Making The Case for Single Case Agreement (SCA) with Insurance Companies
As a psychotherapist in private practice, I have chosen not to be a part of any insurance panel. My patients pay me directly for services (out-of-pocket). I provide patients with a Superbill (a statement listing the dates, service codes and payments made) which they submit for reimbursement to their insurance company for out-of-network benefits. Most of these plans have a high deductible to be met, before any out-of-network benefits take effect.
There have been a few exceptions, in which I did contract with insurance companies for Single Case Agreements (SCAs), which were beneficial to all parties involved. Here's what you need to know about SCAs to advocate on behalf of your patients.
What is a Single Case Agreement (SCA)?
A Single Case Agreement (SCA) is a contract between an insurance company and an out-of-network provider for a specific patient, so that the patient can see that provider using their in-network benefits (i.e., the patient will only have to pay their routine in-network co-pays for sessions after meeting their in-network deductible (if any)). The fee per session that will be paid by the insurance company is negotiated by the insurance company and the provider as part of the SCA.
What are the conditions to be met to ask for a Single Case Agreement (SCA)?
An SCA has to basically address the unique needs of the patient and the cost benefits to the insurance company of the patient seeing you, rather than an in-network provider. The following are some of the conditions that must be met for an SCA to be granted:
For a new potential patient:
- You have a clinical speciality that is not available with any of the in-network providers (speciality can include cultural competency)
- Geographical location - in-network providers are not available locally
- Treatment you provide will keep the patient out of the hospital, or will reduce the cost of medications
If the patient has had no luck finding an adequately skilled in-network provider, then the patient makes the case for an SCA with the out-of-network provider BEFORE commencing treatment.
For a current patient who has obtained a new insurance:
- Continuity of Care
When can one make the case for Continuity of Care?
If the patient has recently changed insurance providers, then the insurance company can agree to a limited number of sessions (around 10) and period (e.g., 60 days since insurance change), to allow the patient to continue treatment with the current out-of-network provider, while transitioning to an in-network provider. If there is evidence that the individual might be a danger to him/herself or others, or if it would adversely affect the patient psychologically/mentally (such as setbacks in the progress made in therapy), if required to transition to an in-network provider, than a case could be made for extended continued care with the current provider. Examples: a patient has an insecure attachment and finds it very hard to trust others. The therapeutic relationship that has already been established with the current provider may qualify as a factor for granting the SCA.
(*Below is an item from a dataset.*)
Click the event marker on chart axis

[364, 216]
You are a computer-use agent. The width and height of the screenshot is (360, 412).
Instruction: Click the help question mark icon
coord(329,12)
How does one negotiate the rates of payment and terms of the contract?
One thing to keep in mind is that insurance companies are legally obligated to provide patients with adequate treatment by properly trained professionals. Therefore, if the insurance plan does not cover any out-of-network services, AND there are no in-network providers with the given speciality, then you as a trained provider will be able to negotiate your customary full fee as the session rate for new patients. This is because the patient is not simply choosing to see you, but is being forced to, with inadequate in-network providers. In this case, the patient usually makes the case with the insurance company for an SCA with you, before commencing treatment.
If you are obtaining an SCA for a current patient for continuation of care, then the rate negotiated will be based on the patient's informed consent and agreement when beginning therapy with you. Fee increases will be consistent to your fee policy in the informed consent. You cannot charge the patient a lower out-of-pocket sliding scale rate, and then charge the insurance company your regular full rate, if the SCA is back-dated to cover sessions in the past.
Sometimes an insurance company may have a policy of "pay at highest in-network rate", in which case you will not be able to negotiate the rate. You always have the option of declining the SCA if the rate and terms are not acceptable to you.
The SCA will also spell out the CPT codes authorized, the start and end dates for treatment, and the number of sessions. One can request for a renewal of the SCA when there are only a few authorized (2 to 3) sessions left.